Tecnologie argued that the Liquidator, as Plaintiff, needed to provide evidence that allowed the Court to establish an: “actual monetary value” of the market price and the best price reasonably available.
The Court did not agree with that argument and found that the Liquidator was only required to establish on the balance of probabilities that the consideration payable by Tecnologie to Intellicomms was less than the market price or the best reasonably available price, which ever was lower.
Callscan gave evidence that it was prepared to buy Intellicomms’ business assets for a greater amount than what Tecnologie agreed to pay under the sale agreement.
Further, Intellicomms obtained four separate independent valuations of its business assets in 2021 one on:
- 3 February 2021;
- 26 July 2021;
- 20 August 2021; and
- 8 September 2021.
Each valuation showed a decreasing valuation for Intellicomms.

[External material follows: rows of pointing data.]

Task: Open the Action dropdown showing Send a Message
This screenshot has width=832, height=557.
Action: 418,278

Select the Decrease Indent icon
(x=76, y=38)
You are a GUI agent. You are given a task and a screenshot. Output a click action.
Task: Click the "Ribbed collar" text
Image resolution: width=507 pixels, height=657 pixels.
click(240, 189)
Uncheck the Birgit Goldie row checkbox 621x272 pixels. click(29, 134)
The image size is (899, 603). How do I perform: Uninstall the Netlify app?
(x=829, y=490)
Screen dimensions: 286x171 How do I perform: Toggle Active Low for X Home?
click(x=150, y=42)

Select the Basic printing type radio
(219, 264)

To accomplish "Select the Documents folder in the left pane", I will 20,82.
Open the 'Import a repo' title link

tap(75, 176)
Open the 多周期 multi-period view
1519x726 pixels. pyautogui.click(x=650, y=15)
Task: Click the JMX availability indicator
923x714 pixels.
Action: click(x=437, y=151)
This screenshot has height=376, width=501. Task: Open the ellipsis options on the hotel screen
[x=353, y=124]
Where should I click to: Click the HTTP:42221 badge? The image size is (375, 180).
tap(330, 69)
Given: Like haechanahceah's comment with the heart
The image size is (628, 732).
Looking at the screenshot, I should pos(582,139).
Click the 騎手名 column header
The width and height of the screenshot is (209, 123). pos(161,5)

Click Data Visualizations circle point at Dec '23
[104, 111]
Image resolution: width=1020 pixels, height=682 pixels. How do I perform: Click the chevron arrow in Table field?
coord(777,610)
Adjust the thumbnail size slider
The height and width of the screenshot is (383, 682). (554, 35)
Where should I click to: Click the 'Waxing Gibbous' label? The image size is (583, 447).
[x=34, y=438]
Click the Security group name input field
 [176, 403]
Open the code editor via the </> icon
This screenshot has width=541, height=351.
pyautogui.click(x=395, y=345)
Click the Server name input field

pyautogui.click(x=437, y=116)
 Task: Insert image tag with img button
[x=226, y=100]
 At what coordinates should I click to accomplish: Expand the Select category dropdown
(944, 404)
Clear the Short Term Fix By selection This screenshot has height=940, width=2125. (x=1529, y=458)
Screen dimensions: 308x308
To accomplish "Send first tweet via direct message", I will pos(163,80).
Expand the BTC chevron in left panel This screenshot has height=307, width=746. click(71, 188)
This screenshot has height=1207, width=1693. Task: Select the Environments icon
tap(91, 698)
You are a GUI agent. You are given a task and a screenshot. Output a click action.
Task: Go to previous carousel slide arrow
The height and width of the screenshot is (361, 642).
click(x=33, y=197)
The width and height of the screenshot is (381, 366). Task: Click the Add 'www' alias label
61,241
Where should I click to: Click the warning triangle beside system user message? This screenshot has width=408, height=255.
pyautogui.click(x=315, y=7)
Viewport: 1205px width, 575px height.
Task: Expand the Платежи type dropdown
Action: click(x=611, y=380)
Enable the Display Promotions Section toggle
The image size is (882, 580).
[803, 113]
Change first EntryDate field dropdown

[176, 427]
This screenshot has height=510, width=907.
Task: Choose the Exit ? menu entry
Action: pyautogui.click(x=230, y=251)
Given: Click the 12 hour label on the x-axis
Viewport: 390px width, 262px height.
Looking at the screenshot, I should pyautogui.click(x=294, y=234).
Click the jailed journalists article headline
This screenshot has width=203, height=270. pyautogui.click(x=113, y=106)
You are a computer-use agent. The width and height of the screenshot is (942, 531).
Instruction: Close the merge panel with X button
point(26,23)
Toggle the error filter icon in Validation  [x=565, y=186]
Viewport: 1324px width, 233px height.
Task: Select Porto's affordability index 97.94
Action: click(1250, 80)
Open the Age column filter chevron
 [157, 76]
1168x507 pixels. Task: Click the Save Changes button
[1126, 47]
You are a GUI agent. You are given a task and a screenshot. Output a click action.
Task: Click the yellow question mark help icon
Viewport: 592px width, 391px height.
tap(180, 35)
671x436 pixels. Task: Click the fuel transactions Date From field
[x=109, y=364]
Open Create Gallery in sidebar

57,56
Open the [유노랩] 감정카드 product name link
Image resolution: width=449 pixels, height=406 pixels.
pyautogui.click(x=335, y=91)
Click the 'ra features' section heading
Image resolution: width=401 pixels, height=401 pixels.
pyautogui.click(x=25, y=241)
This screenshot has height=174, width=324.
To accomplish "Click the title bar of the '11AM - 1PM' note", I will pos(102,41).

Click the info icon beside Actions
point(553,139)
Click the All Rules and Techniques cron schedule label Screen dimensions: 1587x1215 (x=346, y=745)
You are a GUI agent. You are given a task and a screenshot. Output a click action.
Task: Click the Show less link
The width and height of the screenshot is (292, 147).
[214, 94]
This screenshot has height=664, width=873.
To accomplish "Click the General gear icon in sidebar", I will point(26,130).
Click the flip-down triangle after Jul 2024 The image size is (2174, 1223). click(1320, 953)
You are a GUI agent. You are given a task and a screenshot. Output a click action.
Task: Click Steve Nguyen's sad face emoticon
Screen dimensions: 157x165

Tecnologie argued that the 20 August and 8 September 2021 valuations prove that it was paying market value for Intellicomms’ business assets.
No explanation was given about why numerous valuations were obtained in such a short time. However, it was shown that Intellicomms provided material for each subsequent valuation that showed a worsening financial position for Intellicomms.
The Court found that those valuations were not an accurate measure of Intellicomms market value because they did not value all of the assets that Tecnologie purchased.
A Phoenix transaction occurs when a company carries on the business of a company that has been liquidated in circumstances where the “new company” pays little to no consideration for the business assets of the “old company”.
The Court in Intellicomms held:
“As I have observed earlier in these reasons, I consider that the Sale Agreement has all the features of what has become known as a phoenix transaction; indeed, it is a brazen and audacious example.”
What does the decision mean?
Intellicomms provides guidance on what evidence a Liquidator will need to present when seeking Orders declaring a disposition a Creditor-defeating disposition and, therefore, voidable under section 588FE(6B) of the Act.